4. Sur le verset 2:115 (fa-ayynamā tuwallū fa-thamma wajhu Allāh) dans l’exégèse classique et mystique, voir Ṭabarī, M. Jāmiʿ al-bayān, commentaire de 2:115. Et Ibn ʿArabī. Futūḥāt al-makkiyya, ch. 73 sur le wajh divin.

5. Sur le verset 28:88 (kullu shayʾin hālikun illā wajhah) et ses lectures mystiques, voir Rāzī, F. Mafātīḥ al-ghayb, commentaire de 28:88. Et Chittick, W.C. (1989). The Sufi Path of Knowledge. Albany : SUNY Press, p. 90–103.

6. Sur le verset 55:27 (wa yabqā wajhu Rabbika dhū al-jalāli wa-l-ikrām) et la polarité jalāl / jamāl, voir les analyses dans Al-Ghazālī. Al-Maqṣad al-asnā fī sharḥ asmāʾ Allāh al-ḥusnā. Beyrouth : Dār al-Kutub al-ʿIlmiyya, 1987.

7. Sur le principe lā yukrarru al-tajallī chez Ibn ʿArabī — la révélation ne se répète jamais identiquement — , voir Chittick, W.C. (1998). The Self-Disclosure of God. Albany : SUNY Press, p. 12–28. Et Ibn ʿArabī. Fuṣūṣ al-ḥikam, Faṣṣ de Moïse.

8. Sur le verset 55:29 (kullu yawmin huwa fī shaʾn) et l’inépuisabilité des configurations du système émanant, voir Rāzī, F. Mafātīḥ al-ghayb, commentaire de 55:29. Et les analyses dans le programme KORUX Research, 2026.

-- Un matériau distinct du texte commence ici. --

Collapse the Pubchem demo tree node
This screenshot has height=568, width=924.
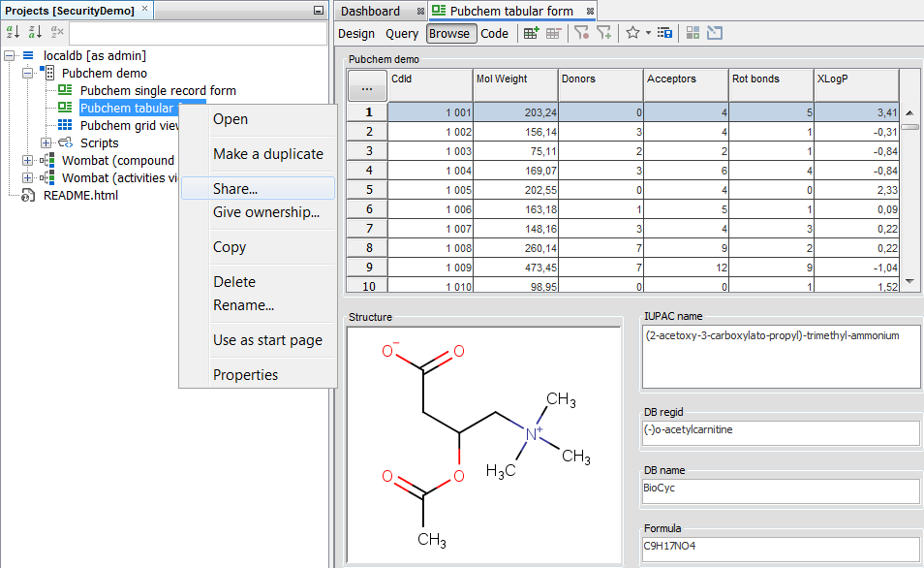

9. Sur la qibla comme discipline du tawallī et son rapport au verset 2:115, voir Padwick, C. (1961). Muslim Devotions. London : SPCK, ch. 3. Et Al-Ghazālī. Iḥyāʾ ʿulūm al-dīn, Livre sur les secrets de la prière.

10. Sur la philologie de la racine w-l-y et l’ambivalence entre proximité, succession et orientation / détournement, voir Ibn Manẓūr. Lisān al-ʿArab, entrée w-l-y. Et les analyses dans le programme KORUX Research, 2026, sur le tawallī comme acte constitutif.

11. Sur al-Ṣamad (112:2) comme plénitude absolue dont rien ne manque, voir Al-Ghazālī. Al-Maqṣad al-asnā, entrée al-Ṣamad. Et Al-Rāghib al-Iṣfahānī. Mufradāt, entrée ṣ-m-d.

12. Sur les implications du modèle wajh / persona pour le dialogue interreligieux et la mise en relation des trois traditions abrahamiques comme trois cartographies partielles des wujūh du système émanant, voir les analyses dans le programme KORUX Research, 2026, et notamment l’article Al-Iqtiṣād al-Ilāhī.